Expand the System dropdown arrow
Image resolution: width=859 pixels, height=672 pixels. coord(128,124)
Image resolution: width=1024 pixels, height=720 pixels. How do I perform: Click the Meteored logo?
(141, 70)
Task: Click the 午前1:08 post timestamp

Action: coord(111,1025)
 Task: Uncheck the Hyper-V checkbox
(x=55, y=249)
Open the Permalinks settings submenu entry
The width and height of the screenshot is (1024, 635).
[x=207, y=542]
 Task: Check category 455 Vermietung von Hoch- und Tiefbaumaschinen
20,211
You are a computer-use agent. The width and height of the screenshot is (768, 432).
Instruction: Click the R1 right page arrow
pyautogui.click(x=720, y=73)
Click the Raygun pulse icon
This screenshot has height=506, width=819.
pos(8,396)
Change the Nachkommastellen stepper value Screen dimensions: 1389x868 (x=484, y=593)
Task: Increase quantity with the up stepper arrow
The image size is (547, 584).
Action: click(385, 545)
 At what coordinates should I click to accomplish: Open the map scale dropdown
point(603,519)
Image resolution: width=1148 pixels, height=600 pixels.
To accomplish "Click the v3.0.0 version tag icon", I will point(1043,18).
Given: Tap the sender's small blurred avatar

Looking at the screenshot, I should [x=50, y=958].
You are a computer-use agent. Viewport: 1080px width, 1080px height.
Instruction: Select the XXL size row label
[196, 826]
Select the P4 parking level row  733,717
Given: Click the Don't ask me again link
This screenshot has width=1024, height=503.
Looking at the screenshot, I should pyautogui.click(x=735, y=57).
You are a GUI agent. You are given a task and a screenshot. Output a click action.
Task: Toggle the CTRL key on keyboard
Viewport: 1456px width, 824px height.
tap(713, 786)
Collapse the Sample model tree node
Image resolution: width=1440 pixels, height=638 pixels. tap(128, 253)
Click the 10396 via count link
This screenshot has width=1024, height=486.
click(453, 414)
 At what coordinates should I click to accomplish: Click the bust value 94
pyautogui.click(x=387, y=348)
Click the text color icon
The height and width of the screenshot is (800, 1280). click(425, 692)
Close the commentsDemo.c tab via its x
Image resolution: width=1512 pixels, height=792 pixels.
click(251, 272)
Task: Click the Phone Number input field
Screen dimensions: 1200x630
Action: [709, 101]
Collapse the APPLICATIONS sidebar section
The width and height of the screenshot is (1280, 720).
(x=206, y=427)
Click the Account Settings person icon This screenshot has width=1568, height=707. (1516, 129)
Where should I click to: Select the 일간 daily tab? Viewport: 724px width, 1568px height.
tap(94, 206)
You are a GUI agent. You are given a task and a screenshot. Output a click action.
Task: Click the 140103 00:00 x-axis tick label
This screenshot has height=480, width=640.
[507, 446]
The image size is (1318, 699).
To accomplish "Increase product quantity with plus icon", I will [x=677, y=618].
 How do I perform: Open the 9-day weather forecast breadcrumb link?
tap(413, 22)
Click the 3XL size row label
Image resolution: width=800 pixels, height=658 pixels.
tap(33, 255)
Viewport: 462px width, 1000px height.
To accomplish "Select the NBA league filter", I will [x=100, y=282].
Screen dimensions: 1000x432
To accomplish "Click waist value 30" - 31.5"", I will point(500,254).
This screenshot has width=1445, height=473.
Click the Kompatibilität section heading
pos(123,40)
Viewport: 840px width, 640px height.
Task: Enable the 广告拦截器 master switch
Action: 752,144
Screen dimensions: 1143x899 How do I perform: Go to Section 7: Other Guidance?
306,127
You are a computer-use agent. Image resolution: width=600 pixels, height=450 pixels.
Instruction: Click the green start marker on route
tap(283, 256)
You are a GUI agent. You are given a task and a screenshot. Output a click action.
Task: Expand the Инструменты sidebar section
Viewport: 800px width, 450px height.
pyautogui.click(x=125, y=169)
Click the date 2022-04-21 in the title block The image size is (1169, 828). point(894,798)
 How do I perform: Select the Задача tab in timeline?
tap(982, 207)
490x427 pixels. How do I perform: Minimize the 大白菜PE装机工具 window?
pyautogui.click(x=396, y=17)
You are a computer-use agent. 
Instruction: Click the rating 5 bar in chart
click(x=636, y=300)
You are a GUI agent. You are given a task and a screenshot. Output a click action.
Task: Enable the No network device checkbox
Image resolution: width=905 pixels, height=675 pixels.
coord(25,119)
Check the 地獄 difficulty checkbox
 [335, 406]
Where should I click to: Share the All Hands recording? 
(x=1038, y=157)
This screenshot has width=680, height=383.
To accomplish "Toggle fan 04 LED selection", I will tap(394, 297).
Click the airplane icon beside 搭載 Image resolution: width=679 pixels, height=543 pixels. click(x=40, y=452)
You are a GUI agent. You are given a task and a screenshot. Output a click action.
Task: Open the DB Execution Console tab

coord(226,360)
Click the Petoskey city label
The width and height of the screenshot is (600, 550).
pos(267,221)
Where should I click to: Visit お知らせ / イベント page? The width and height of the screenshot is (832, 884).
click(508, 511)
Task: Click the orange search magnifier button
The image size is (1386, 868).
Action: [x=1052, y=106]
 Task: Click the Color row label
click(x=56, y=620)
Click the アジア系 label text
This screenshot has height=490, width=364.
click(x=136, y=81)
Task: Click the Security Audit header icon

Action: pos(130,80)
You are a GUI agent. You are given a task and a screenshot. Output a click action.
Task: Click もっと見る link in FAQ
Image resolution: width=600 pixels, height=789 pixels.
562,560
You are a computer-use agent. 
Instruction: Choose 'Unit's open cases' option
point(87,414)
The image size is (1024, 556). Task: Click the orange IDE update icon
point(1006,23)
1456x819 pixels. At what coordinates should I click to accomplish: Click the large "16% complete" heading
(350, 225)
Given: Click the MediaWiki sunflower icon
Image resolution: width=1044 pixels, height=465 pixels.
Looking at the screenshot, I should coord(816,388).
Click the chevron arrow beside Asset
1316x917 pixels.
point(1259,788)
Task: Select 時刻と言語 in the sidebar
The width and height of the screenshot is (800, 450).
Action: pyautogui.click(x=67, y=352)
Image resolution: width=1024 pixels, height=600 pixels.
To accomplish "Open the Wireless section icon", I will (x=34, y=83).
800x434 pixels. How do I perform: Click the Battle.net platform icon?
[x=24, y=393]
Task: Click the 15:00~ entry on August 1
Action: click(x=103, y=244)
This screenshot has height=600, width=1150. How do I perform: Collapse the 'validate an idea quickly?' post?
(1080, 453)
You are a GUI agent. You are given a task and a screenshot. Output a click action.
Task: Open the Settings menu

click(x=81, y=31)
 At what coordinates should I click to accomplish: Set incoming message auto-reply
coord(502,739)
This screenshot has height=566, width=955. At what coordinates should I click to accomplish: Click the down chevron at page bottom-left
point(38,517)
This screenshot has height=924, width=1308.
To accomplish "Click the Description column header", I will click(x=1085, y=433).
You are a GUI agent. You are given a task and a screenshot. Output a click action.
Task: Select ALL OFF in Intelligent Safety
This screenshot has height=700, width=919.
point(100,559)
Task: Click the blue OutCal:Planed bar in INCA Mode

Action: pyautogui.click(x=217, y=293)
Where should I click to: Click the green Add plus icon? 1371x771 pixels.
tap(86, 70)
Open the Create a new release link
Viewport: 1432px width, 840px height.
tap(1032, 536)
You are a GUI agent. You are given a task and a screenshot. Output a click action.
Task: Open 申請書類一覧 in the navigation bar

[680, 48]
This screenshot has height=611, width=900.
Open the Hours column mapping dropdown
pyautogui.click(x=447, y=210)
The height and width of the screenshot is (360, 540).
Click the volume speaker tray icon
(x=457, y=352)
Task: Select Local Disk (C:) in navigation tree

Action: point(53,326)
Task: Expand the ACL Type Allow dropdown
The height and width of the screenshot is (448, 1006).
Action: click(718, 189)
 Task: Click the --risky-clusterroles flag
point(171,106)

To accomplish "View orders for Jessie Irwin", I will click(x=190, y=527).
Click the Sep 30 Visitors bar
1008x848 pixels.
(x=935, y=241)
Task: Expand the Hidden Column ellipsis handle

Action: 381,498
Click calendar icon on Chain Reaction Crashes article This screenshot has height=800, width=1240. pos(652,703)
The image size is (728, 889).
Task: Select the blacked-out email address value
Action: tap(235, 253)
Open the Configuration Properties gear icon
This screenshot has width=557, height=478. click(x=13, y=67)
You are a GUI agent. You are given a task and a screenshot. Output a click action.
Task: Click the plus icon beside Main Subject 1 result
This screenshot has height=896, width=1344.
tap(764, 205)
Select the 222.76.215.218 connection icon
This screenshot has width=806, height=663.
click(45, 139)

◆ ◆ ◆ ◆

**Work required**
Copy verbatim the span of lines that begins with the line holding "Open the Configuration Properties gear icon" and ends at the last line of the records.

**Response to this task**
Open the Configuration Properties gear icon
This screenshot has width=557, height=478. click(x=13, y=67)
You are a GUI agent. You are given a task and a screenshot. Output a click action.
Task: Click the plus icon beside Main Subject 1 result
This screenshot has height=896, width=1344.
tap(764, 205)
Select the 222.76.215.218 connection icon
This screenshot has width=806, height=663.
click(45, 139)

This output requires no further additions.